2-(4-hydroxyphenyl)-5-(3-hydroxypropenyl)-7-methoxybenzofuran, a novel ailanthoidol derivative, exerts anti-inflammatory effect through downregulation of mitogen-activated protein kinase in lipopolysaccharide-treated RAW 264.7 cells

Abstract

We reported that ailanthoidol, a neolignan from Zanthoxylum ailanthoides and Salvia miltiorrhiza Bunge, inhibited inflammatory reactions by macrophages and protected mice from endotoxin shock. We examined the anti-inflammatory activity of six synthetic ailanthoidol derivatives (compounds 1-6).
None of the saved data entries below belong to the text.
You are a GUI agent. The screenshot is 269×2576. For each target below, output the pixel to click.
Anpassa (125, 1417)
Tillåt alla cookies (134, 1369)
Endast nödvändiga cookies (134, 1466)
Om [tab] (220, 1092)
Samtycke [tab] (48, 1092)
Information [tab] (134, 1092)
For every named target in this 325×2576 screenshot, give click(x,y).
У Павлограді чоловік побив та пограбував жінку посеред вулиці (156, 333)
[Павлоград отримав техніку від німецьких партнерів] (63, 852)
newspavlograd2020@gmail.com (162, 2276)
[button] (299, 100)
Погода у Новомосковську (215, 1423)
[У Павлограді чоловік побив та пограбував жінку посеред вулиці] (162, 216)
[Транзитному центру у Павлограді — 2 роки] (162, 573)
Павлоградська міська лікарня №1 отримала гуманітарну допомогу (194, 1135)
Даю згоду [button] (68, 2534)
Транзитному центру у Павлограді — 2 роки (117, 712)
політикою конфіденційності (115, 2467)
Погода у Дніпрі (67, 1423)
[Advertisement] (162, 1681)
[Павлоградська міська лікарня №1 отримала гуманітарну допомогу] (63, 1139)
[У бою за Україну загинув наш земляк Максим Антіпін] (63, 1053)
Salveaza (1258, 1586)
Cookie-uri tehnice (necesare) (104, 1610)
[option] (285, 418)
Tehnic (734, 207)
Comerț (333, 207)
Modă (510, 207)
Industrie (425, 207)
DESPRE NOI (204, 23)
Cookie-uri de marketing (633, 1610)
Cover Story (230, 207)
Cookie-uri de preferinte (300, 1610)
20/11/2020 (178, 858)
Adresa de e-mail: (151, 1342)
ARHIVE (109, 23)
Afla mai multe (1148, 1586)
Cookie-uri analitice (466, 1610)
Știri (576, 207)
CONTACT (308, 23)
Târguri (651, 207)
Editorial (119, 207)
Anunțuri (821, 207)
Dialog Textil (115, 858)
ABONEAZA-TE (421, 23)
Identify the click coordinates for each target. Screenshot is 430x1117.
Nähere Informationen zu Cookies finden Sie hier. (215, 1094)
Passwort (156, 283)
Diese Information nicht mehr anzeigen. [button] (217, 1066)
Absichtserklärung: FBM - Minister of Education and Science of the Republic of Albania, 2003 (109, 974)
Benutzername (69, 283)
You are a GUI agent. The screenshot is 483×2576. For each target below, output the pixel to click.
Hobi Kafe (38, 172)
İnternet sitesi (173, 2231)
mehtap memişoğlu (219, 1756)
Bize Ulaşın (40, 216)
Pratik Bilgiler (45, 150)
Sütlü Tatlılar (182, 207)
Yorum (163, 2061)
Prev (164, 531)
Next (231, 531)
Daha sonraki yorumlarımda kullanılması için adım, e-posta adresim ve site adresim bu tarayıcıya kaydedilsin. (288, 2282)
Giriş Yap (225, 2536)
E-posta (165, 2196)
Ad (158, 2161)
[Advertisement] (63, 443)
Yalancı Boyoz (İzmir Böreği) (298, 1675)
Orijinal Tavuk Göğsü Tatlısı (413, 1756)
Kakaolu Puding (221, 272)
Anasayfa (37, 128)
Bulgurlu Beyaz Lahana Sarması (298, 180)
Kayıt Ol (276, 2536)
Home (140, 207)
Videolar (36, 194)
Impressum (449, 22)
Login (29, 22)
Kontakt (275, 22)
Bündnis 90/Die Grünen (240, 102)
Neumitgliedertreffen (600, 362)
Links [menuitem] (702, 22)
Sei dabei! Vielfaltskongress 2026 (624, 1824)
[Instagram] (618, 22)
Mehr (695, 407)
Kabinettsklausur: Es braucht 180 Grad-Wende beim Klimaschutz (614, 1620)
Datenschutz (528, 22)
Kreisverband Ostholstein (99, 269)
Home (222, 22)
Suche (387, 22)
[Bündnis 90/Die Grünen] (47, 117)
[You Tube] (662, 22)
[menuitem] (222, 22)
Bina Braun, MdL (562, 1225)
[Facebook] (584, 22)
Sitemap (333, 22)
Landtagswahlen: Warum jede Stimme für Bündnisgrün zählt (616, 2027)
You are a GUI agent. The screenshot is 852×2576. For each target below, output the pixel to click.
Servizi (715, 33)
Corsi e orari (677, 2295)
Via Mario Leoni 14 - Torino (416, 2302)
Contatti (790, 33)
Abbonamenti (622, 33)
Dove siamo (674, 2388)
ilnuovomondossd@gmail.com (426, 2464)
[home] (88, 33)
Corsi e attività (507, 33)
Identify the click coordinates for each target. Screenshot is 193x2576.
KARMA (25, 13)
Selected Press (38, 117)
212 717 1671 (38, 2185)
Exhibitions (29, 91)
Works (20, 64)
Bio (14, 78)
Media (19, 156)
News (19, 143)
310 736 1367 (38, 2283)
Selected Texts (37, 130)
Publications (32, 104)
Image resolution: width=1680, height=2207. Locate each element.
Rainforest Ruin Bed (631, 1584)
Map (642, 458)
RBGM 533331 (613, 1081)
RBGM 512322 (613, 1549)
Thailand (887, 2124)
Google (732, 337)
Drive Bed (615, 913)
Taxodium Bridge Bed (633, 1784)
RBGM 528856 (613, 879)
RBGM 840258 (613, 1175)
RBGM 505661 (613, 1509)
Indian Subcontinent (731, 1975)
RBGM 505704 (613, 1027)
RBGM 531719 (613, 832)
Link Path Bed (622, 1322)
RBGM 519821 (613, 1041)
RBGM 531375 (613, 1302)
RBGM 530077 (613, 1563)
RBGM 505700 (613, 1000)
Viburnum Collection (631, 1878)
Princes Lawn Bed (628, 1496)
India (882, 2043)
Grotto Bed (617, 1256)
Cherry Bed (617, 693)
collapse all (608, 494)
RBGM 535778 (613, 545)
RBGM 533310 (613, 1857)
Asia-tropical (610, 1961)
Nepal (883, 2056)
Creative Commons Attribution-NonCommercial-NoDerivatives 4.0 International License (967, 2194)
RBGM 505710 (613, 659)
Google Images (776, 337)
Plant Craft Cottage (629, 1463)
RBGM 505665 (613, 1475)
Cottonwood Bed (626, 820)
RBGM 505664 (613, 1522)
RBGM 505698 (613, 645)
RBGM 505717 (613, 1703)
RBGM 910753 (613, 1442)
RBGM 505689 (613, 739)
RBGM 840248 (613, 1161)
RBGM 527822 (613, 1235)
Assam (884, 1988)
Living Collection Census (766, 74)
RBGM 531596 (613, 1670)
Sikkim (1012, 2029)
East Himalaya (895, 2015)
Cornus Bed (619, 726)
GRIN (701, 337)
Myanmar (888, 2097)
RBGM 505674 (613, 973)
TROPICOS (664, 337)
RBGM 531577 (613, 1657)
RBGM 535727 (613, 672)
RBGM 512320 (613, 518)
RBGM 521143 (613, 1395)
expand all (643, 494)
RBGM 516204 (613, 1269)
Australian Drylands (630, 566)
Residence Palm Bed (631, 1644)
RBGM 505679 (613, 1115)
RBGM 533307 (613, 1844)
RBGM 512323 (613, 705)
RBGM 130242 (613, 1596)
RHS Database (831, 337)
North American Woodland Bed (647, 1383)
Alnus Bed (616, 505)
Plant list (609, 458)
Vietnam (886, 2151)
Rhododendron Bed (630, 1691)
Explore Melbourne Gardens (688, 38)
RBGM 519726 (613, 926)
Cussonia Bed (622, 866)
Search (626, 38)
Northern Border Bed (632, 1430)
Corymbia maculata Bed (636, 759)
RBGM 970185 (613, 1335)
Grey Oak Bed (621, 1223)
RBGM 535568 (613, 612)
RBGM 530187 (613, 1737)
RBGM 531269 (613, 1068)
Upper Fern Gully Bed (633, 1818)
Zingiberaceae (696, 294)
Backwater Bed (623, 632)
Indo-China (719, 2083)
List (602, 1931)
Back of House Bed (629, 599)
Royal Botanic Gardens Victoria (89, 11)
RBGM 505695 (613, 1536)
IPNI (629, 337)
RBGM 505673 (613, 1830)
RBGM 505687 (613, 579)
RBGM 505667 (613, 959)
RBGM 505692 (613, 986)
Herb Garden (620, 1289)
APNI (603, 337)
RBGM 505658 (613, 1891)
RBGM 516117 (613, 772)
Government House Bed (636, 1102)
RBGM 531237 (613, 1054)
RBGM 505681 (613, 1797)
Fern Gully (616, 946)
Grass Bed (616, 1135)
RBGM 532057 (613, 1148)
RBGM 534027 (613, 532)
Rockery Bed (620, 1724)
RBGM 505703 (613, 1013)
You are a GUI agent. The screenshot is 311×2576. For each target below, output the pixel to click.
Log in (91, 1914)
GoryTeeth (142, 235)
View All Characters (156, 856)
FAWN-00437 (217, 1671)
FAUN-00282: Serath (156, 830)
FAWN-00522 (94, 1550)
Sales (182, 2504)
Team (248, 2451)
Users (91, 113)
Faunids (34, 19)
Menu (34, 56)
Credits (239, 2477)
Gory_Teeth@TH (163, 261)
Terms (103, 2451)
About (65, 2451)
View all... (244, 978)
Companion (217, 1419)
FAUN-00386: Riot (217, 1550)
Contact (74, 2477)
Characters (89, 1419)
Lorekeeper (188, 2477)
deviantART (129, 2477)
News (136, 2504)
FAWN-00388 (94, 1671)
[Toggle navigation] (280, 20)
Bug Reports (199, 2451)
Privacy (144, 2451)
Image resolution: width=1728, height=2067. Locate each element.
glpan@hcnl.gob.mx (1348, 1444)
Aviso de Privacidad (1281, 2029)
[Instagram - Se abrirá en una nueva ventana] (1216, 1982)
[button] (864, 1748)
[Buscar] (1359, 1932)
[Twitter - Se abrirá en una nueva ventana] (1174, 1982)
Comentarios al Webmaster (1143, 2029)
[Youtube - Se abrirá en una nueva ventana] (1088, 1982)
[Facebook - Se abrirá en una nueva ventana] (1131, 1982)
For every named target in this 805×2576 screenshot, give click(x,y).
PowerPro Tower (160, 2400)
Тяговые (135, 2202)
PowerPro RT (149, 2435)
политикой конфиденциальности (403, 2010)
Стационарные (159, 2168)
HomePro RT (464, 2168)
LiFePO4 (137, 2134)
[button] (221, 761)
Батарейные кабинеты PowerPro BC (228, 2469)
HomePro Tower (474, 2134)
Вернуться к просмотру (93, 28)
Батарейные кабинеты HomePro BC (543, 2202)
Among them, compound 4, 2-(4-hydroxyphenyl)-5-(3-hydroxypropenyl)-7-methoxybenzofuran, had the lowest IC50 value concerning nitric oxide (NO) release from lipopolysaccharide (LPS)-stimulated RAW264.7 cells. Compound 4 suppressed the generation of prostaglandin (PG) E2 and the expression of inducible NO synthase and cyclooxygenase (COX)-2 induced by LPS, and inhibited the release of LPS-induced pro-inflammatory cytokines from RAW264.7 cells. The underlying mechanism of compound 4 on anti-inflammatory action was correlated with the down-regulation of mitogen-activated protein kinase and activator protein-1 activation. Compound 4 is potentially an effective functional chemical candidate for the prevention of inflammatory diseases.